A command line tool (and Python library) for archiving Twitter JSON
MIT License
Bot releases are hidden (Show)
v2.8.1 includes a small update to the twarc search --help
message that links
to Twitter's Building Queries for Search Tweets to help users figure out what's
possible.
https://developer.twitter.com/en/docs/twitter-api/tweets/search/integrate/build-a-query
v2.8.0 adds some new controls for shaping the data that is returned from the Twitter API. The default behavior is for twarc to retrieve the fullest
representation of a tweet by requesting all tweet, user, media, place and poll fields as well as all available expansions. This is generally good practice with twarc because it means that downstream processing of the collected data can rely on have all this data at its disposal. However there may be cases where you want to customize the data that comes back. This is not recommended practice but it could be useful in some contexts.

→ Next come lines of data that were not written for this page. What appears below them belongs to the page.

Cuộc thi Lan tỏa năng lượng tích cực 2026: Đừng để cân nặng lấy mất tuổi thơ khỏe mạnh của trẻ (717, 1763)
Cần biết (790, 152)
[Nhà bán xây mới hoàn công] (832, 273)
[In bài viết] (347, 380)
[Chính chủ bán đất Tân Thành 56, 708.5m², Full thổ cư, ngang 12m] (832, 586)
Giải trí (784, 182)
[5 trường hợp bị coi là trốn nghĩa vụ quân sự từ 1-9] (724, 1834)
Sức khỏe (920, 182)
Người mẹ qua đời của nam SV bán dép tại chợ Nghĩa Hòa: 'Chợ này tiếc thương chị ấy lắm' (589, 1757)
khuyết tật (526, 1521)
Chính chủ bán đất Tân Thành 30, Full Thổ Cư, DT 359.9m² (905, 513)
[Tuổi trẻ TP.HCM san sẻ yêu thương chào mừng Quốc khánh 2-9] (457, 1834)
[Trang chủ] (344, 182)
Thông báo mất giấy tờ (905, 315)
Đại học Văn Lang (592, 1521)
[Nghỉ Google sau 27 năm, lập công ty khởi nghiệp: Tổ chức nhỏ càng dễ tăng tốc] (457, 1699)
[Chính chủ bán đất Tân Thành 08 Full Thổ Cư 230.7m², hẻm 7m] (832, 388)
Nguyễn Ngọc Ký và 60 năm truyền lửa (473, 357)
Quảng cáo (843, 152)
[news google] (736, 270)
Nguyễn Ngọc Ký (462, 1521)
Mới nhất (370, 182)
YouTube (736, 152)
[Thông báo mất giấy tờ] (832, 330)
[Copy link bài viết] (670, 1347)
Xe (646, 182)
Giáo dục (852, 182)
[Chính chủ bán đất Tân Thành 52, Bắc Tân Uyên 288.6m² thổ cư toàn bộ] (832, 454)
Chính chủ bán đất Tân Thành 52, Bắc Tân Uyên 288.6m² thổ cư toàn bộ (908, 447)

The following options allow you to fine tune the types of data that are requested when using the following sub-commands: search, searches, tweet, sample, hydrate, users, mentions, timeline, timelines, conversation, conversations, and stream. The options include:
--expansions TEXT Comma separated list of expansions to
retrieve. Default is all available.
--tweet-fields TEXT Comma separated list of tweet fields to
retrieve. Default is all available.
--user-fields TEXT Comma separated list of user fields to
retrieve. Default is all available.
--media-fields TEXT Comma separated list of media fields to
retrieve. Default is all available.
--place-fields TEXT Comma separated list of place fields to
retrieve. Default is all available.
--poll-fields TEXT Comma separated list of poll fields to
retrieve. Default is all available.
These correspond to the API Fields and Expansions.
There is also --minimal-fields
which requests just a minimal subset of data, and --no-context-annotations
that does not include context-annotations, which allows more tweets to be fetched at one time (500 instead of 100). This also applies to the sub-commands: search, searches, tweet, sample, hydrate, users, mentions, timeline, timelines, conversation, conversations, stream.
--minimal-fields By default twarc gets all available data.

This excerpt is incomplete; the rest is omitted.